No. Ollie's does not pay a dividend. It reinvests cash flow into opening new stores and expanding its footprint, so it is positioned as a unit-growth story rather than an income holding. Investors seeking dividends would look elsewhere.

How many stores does Ollie's have?

+

Around 670 stores across more than 30 US states as of mid-2026, up from the mid-400s a few years earlier. Management has pointed to a long-term potential footprint of well over 1,300 locations, making store openings the central driver of its growth.

Is Ollie's stock a growth or value stock?

+

It is generally viewed as a small-cap growth-through-expansion retailer that also carries value-retail characteristics. The thesis rests on new-store openings and comparable-sales growth, while the mid-teens-to-low-twenties P/E is more modest than a typical high-multiple growth stock.

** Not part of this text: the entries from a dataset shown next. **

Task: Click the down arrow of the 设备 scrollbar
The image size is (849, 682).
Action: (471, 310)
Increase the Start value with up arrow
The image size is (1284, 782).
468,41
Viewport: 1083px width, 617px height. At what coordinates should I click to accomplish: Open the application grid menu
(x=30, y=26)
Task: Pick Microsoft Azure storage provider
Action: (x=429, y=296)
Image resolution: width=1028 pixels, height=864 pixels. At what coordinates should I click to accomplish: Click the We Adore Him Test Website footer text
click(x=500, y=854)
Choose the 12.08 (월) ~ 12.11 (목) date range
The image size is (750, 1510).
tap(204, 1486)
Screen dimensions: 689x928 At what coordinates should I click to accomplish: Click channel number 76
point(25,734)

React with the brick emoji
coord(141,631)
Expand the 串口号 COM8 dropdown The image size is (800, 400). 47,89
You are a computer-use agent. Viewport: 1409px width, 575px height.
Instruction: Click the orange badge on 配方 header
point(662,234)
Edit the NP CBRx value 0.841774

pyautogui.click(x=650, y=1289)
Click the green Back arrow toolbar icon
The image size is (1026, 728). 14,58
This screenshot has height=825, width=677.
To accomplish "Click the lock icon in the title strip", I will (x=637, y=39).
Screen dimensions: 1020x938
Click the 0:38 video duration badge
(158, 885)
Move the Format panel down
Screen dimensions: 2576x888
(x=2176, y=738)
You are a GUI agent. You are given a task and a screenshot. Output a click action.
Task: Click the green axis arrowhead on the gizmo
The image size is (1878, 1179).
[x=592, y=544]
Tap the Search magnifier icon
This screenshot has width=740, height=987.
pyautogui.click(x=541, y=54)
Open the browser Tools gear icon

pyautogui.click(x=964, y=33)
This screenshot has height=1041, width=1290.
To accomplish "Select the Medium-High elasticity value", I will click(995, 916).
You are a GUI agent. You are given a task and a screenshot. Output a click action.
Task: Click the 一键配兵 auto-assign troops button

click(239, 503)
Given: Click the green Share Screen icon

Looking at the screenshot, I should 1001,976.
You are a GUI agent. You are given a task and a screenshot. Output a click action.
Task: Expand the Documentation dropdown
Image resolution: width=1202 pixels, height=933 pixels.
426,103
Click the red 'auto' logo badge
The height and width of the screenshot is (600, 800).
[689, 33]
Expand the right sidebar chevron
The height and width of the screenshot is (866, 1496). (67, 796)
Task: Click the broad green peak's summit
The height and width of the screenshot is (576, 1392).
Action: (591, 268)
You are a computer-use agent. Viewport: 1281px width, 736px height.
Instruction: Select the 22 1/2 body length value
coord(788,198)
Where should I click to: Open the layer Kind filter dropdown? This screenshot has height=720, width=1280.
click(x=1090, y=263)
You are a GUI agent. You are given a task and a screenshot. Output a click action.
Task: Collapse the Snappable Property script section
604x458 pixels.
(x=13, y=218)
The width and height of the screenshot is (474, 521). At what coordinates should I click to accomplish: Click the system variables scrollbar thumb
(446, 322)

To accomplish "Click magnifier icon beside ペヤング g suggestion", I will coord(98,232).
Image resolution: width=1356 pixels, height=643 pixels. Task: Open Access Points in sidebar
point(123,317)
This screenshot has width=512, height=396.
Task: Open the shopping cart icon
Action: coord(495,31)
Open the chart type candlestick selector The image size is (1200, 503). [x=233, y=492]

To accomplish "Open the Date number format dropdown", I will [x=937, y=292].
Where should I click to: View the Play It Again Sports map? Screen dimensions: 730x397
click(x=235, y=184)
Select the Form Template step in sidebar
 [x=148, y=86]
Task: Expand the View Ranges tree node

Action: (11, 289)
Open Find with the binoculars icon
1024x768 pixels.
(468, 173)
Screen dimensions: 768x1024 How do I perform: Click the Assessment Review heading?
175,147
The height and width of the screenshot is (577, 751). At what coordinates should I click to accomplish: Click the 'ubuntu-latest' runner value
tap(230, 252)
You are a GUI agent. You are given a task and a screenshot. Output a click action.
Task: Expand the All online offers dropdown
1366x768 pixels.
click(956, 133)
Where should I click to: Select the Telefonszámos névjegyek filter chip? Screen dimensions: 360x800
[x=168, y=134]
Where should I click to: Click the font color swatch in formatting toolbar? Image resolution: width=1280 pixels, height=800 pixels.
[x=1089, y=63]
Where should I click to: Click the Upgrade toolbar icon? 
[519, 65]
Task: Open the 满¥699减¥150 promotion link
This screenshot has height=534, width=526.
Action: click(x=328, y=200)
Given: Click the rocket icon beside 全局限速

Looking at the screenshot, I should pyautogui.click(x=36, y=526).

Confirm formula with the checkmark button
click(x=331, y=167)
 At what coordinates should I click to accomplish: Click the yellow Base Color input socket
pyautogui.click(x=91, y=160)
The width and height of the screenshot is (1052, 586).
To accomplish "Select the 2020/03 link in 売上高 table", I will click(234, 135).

How did Big Lots' bankruptcy affect Ollie's?

+

Ollie's used the retail disruption to acquire attractive real estate, picking up a number of former Big Lots and other vacated store locations on favorable terms to accelerate its own expansion. Closeout peers going away can also reduce direct competition and free up discounted inventory.

Is Ollie's Bargain Outlet a good stock to buy?

+

This is descriptive, not a recommendation. The bull case rests on a long new-store runway, opportunistic closeout sourcing, value positioning, and a low-cost model, while the bear case cites reliance on deal-inventory availability, execution risk in expansion, competition from larger off-price chains, and small-cap volatility with no dividend. Whether it fits a portfolio depends on an investor's goals and risk tolerance. Walnut is informational, not investment advice.

Walnut is informational, not investment advice. Financial figures on this page are approximations; always verify current numbers with Ollie's Bargain Outlet Holdings's investor relations page or your broker before making investment decisions.